**Exercise details**
Would you return the listing that follows exactly, leaving its pictures behind?

::::::::

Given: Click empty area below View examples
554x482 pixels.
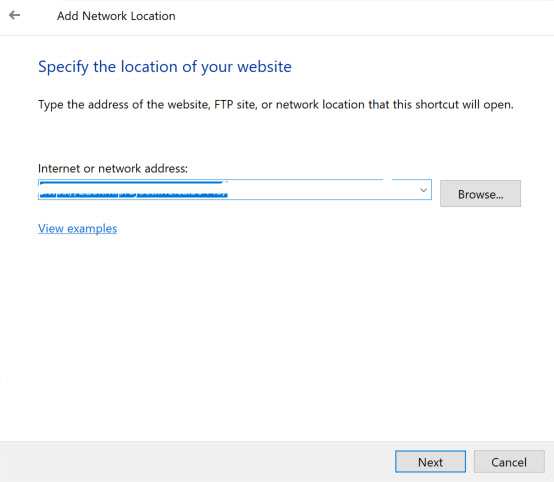Looking at the screenshot, I should pyautogui.click(x=276, y=336).
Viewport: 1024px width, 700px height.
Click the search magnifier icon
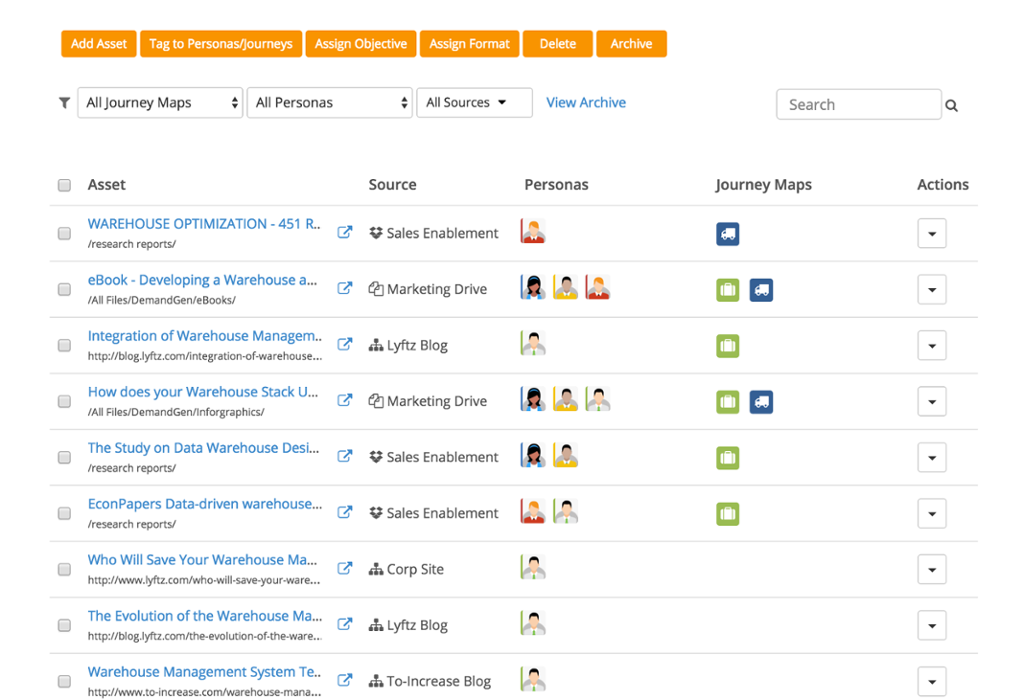tap(951, 105)
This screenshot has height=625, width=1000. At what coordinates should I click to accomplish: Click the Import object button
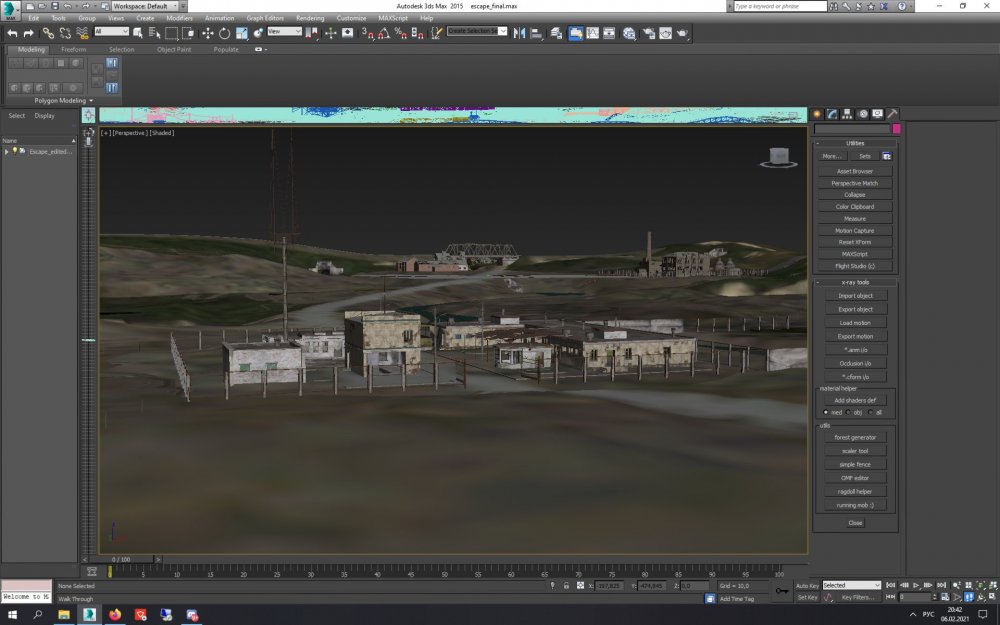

::::::::

**Result below**
Given: Click empty area below View examples
554x482 pixels.
Looking at the screenshot, I should pyautogui.click(x=276, y=336).
Viewport: 1024px width, 700px height.
Click the search magnifier icon
tap(951, 105)
This screenshot has height=625, width=1000. At what coordinates should I click to accomplish: Click the Import object button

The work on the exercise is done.